A top company's recruiter reached out on LinkedIn, and they had an excellent informal chat.

A week later, the candidate went into a technical phone screen and was asked to write a SQL window function but couldn't remember the difference between ROW_NUMBER and the RANK function.

His code was buggy, and he didn't pass the first round of technical phone screen.

Two days later, he received a letter from the recruiter:

"Sorry, our candidates have to generate bug-free code. I enjoyed talking to you. Good luck, and thank you for your time."

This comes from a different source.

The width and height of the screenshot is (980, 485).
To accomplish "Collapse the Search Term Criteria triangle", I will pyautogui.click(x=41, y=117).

Tip 1: if your dream company contacted you, but you have not done any interview for a while, there is no need to rush it. Don't let the adrenaline decides your next steps.

Ask the recruiter for more time to prepare for the interview and take control of the entire interview process yourself.

Tip 2: when your dream company contacted you for a role, maybe it's a signal that the market demand for a similar position has increased, and perhaps it's time to apply for other companies that were once on your radar but not your #1 choice.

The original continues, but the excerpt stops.